How an Ag-tech Leader set up Value-based Pricing with Farmers
A global ag-tech company wanted to sell its high-performance seeds straight to farmers. We led a one-year BMI Launchpad project, co-developed a value-based pricing model and tested it in three countries. The pilot showed that farmers gained better yields and the company captured more value when both sides shared risk and reward.

With 28.000+ employees working in 90 countries and over $10 bn in global annual sales, our client is a market leader in the agtech sector. Their core business is two-fold: they develop advanced seeds and products that help protect crops. Thanks to their productive R&D department with 100+ global research and development sites, the company has been on the forefront of innovation for years. In the seeds business, our client is pioneering high-quality seeds allowing farmers to grow robust crops that can thrive in challenging environmental conditions – using less water, land, and other agricultural inputs than conventional crops.
The Challenge
Today’s agricultural sector is facing numerous challenges, ranging from climate change and soil degradation to the ever-increasing demand for nutritious food of a growing world population. Our client’s innovative seeds can play a key role in tackling these issues, empowering farmers to grow enough crops to provide food security and regenerate the planet in the process.
However, in a sector dominated by traditional market structures and long value chains, our client was lacking direct access to the farmers they supplied – preventing it from gaining valuable insights into their problems and needs on the fields and from capturing the full value of its highly innovative solutions.
Our Approach
To establish a new way of working more closely with farmers – sharing the risks and reaping the rewards of their new seeds – our client began expanding its innovation focus from product to business model innovation. That is why the company joined forces with the BMI Lab, an advisory with year-long experience of building sustainable new business.

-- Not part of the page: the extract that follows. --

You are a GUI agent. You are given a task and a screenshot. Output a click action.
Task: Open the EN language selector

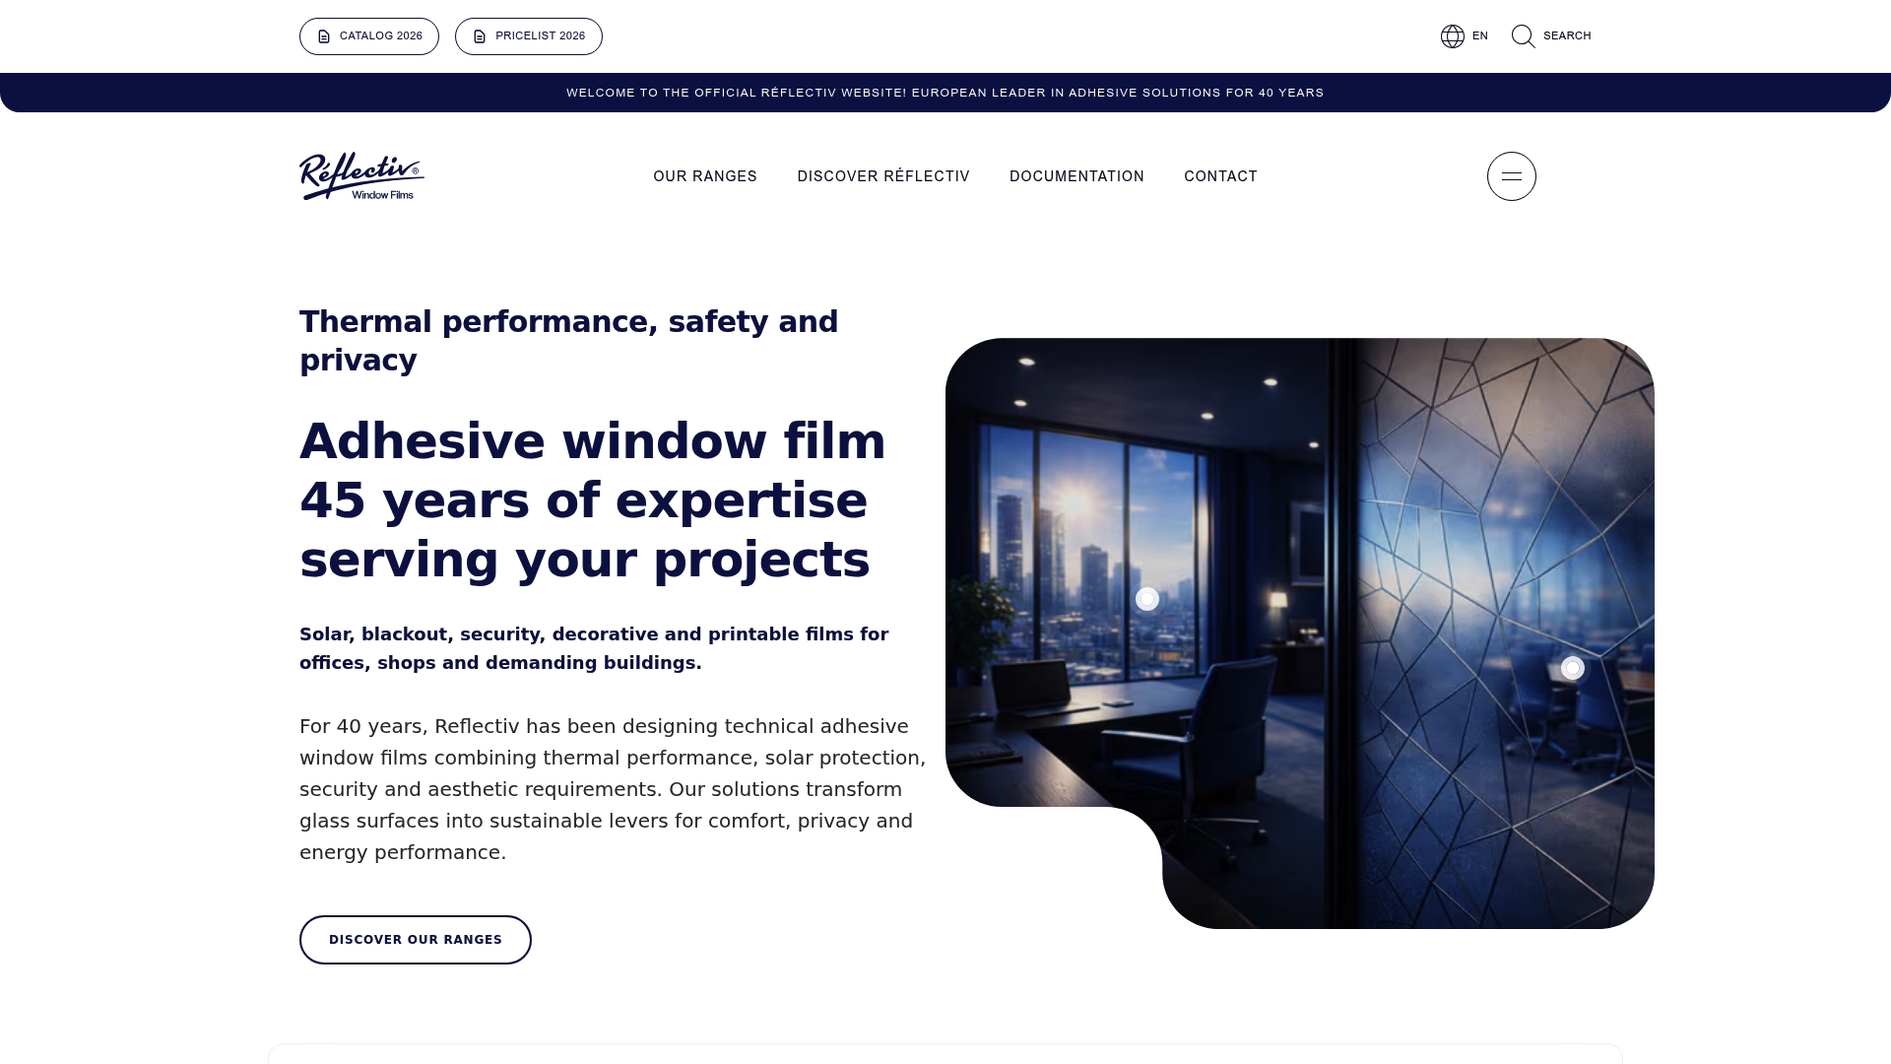1479,36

The BMI Lab works with a broad portfolio of methodologies for generating innovative ideas, turning them into concepts and validating them on the market. The BMI Launchpad is an integrated offering combining all of these tools with full guidance through BMI Lab’s experts in a project design targeted to the client’s needs. This is the story of how our client used the Launchpad to develop a viable go-to-market model for their advanced seeds.

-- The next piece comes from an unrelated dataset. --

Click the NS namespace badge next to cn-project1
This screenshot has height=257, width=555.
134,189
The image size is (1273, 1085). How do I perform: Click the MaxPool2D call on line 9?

First, we formed a 15-person team from across the seed unit. In kickoff workshops we mapped strengths and gaps, then used the Business Model Navigator to create more than fifty revenue ideas.Next, we turned the best ideas into testable concepts. Together with internal experts we drew blueprints, listed key assumptions and built a minimum viable offer. Early farmer interviews refined the model.Finally, we ran a twelve-month pilot in three countries. Farmers tried the seeds under a value-based contract. They paid more only if yields or cost savings met clear targets. We gathered data through the season and fine-tuned the service and pricing logic.
Impact
One year after launching the pilot program on the market, our client has been able to conclude that their advanced high-quality seeds meet the needs of farmers and open ways for creating and capturing new value.
Validated model
The agtech leader advanced seeds grow into robust crop using less water, land, and crop protection – added value justifying a new business model enabling the company to capture more of this value. The pilot program demonstrated that farmers benefit from the model, too: a value-based pricing model de-risks the transition to new seeds and the close way of working that goes hand in hand with such a model enables constant improvements to product and service.
Valuable insights
Accompanying farmers through an entire harvest cycle and receiving real-time feedback on their new solution brought our client a wealth of insights into the problems and needs of farmers and the actual performance of their seeds on the field. These learnings have allowed the company to improve their new solutions – but they also inform their other lines of business and customer offerings.
Innovation culture
Even beyond the current project, the BMI Launchpad has sparked change within the agtech leader. The drive for innovation, which has always been at the heart of the company's culture, has been expanded by another important dimension. Employees developing highly advanced products now also feel encouraged to reconsider how these products are distributed, what customer problems they solve and how they create value – they have learned to think in business models. This new skill has already resulted in several follow-up projects in various locations and departments will benefit the project participants, their colleagues, and the company well into the future.
Georg von der Ropp
Key Learnings & Next Steps
Sharing risk speeds adoption of new technology. Real farm data improves product decisions faster than lab trials. Next, the company will automate the pricing tool and extend the model to five more regions.